Three reasons why I like teensy 3.0

I've just been experimenting with the Teensy 3.0, and it's fantastic.

The teensy 3.0 is the latest member of Paul Stoffregen's teensy family. The teensy boards are USB-based micro-controller development environments, like the Arduino but teensy :)

Three reasons why I like teensy 3.0
  • ARM Hardware
  • Arduino Software
  • It's breadboard-friendly
ARM Hardware with lots of extra functionality

Early versions of the teensy used Atmel AVR chips, like the Arduino, but the teensy 3.0 uses an ARM processor.

The  teensy 3.0's CPU is a 32-bit MK20DX128 Cortex-M4 from Freescale. You can run it at up to 96 MHz. That's six times faster than the clock on a typical Arduino, and the speed is matched by plenty of memory for program and data. There's space for 128K bytes of program in flash and 16K bytes of data in RAM. As an added bonus, teensy 3.0 has plenty of pins, both general-purpose and specialised: 34 general-purpose GPIO pins, of which 12 can be used as analogue inputs.

The teensy 3.0 has too many pins to connect to its headers; the extras are brought out to solder pads on the underside of the board.

Arduino Software

These days it's easy to find inexpensive ARM-based development boards with their own development environments, but the teensy 3.0 is different: you develop software for it using the Arduino IDE. Almost  all the Arduino libraries are supported, as are many third-party libraries. I've had a quick play with the LiquidCrystalFast library, which is an improved version of the standard Arduino Text LCD driver; it works really well, and I'll write up the experiment next week.

Teensy Tips

I've found the teensy easy to work with, but I did hit a couple of minor snags which you'll want to avoid.

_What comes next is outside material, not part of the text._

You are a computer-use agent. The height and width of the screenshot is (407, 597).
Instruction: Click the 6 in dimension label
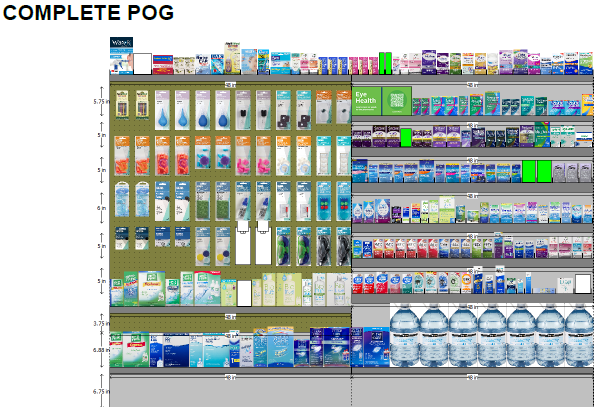[101, 208]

The first was entirely my fault. By default the teensy comes without header pins. I soldered mine in at an angle, and when I tried to repair my mistake I managed to make a solder bridge between the pins of the processor which was fiddly to remove.  The small form factor of the teensy means that you need to be very careful when soldering the headers.

The second problem was easy to fix. I'm running the Arduino software on a workstation with Linux Mint 15. I'd installed the Arduino environment from the appropriate repository, and had difficulty  in installing the teensy enhancements.

I might have been OK if I had run the installer as root, but instead I decided to remove the sightly outdated version of the Arduino environment and install an up-to-date zip file downloaded form the Arduino website. Once I'd done that, the teensy software installer worked perfectly and I had no trouble programming the device.

Overall the teensy 3.0, like its predecessors, is a well-thought-out product that's great value.

If you're looking for a product that combines the processing power of an ARM CPU with Arduino's ease of use, the teensy 3.0 is a great buy.

You can get it for $19 from Paul Stoffregen's PJRC store; UK customers can buy it for around £19.80 including VAT from a range of local sources, including SK Pang.